**TASK:** Please reproduce the following records exactly, with nothing omitted.

(Collected data entries)
_____

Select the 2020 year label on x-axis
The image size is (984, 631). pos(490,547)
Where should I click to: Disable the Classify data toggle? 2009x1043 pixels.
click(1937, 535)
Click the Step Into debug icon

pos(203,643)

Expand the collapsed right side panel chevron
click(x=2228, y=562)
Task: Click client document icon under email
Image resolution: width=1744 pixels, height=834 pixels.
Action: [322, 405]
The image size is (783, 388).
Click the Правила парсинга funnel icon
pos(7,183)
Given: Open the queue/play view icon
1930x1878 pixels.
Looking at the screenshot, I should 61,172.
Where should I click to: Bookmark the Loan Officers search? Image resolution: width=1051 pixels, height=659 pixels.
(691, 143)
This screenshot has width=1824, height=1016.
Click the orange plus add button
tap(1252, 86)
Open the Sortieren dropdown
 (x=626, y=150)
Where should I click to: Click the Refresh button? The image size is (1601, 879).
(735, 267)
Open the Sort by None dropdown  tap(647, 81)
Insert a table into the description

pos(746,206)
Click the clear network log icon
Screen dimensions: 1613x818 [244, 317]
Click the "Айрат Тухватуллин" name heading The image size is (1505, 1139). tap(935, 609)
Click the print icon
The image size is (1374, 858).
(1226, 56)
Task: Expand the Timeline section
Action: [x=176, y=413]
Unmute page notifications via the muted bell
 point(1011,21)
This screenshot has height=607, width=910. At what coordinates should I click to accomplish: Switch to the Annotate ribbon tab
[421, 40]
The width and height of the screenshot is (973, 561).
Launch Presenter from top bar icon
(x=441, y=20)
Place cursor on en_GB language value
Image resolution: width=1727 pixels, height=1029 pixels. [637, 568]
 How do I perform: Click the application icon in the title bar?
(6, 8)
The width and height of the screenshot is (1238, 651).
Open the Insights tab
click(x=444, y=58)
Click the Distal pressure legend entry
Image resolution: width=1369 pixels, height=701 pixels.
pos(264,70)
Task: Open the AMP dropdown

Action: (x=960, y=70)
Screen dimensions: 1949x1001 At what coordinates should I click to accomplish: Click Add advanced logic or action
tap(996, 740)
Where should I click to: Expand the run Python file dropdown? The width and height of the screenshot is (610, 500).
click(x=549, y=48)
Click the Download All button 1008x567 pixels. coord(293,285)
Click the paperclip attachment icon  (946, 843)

_____

**TASK ANSWER:**
Select the 2020 year label on x-axis
The image size is (984, 631). pos(490,547)
Where should I click to: Disable the Classify data toggle? 2009x1043 pixels.
click(1937, 535)
Click the Step Into debug icon

pos(203,643)

Expand the collapsed right side panel chevron
click(x=2228, y=562)
Task: Click client document icon under email
Image resolution: width=1744 pixels, height=834 pixels.
Action: [322, 405]
The image size is (783, 388).
Click the Правила парсинга funnel icon
pos(7,183)
Given: Open the queue/play view icon
1930x1878 pixels.
Looking at the screenshot, I should 61,172.
Where should I click to: Bookmark the Loan Officers search? Image resolution: width=1051 pixels, height=659 pixels.
(691, 143)
This screenshot has width=1824, height=1016.
Click the orange plus add button
tap(1252, 86)
Open the Sortieren dropdown
 (x=626, y=150)
Where should I click to: Click the Refresh button? The image size is (1601, 879).
(735, 267)
Open the Sort by None dropdown  tap(647, 81)
Insert a table into the description

pos(746,206)
Click the clear network log icon
Screen dimensions: 1613x818 [244, 317]
Click the "Айрат Тухватуллин" name heading The image size is (1505, 1139). tap(935, 609)
Click the print icon
The image size is (1374, 858).
(1226, 56)
Task: Expand the Timeline section
Action: [x=176, y=413]
Unmute page notifications via the muted bell
 point(1011,21)
This screenshot has height=607, width=910. At what coordinates should I click to accomplish: Switch to the Annotate ribbon tab
[421, 40]
The width and height of the screenshot is (973, 561).
Launch Presenter from top bar icon
(x=441, y=20)
Place cursor on en_GB language value
Image resolution: width=1727 pixels, height=1029 pixels. [637, 568]
 How do I perform: Click the application icon in the title bar?
(6, 8)
The width and height of the screenshot is (1238, 651).
Open the Insights tab
click(x=444, y=58)
Click the Distal pressure legend entry
Image resolution: width=1369 pixels, height=701 pixels.
pos(264,70)
Task: Open the AMP dropdown

Action: (x=960, y=70)
Screen dimensions: 1949x1001 At what coordinates should I click to accomplish: Click Add advanced logic or action
tap(996, 740)
Where should I click to: Expand the run Python file dropdown? The width and height of the screenshot is (610, 500).
click(x=549, y=48)
Click the Download All button 1008x567 pixels. coord(293,285)
Click the paperclip attachment icon  (946, 843)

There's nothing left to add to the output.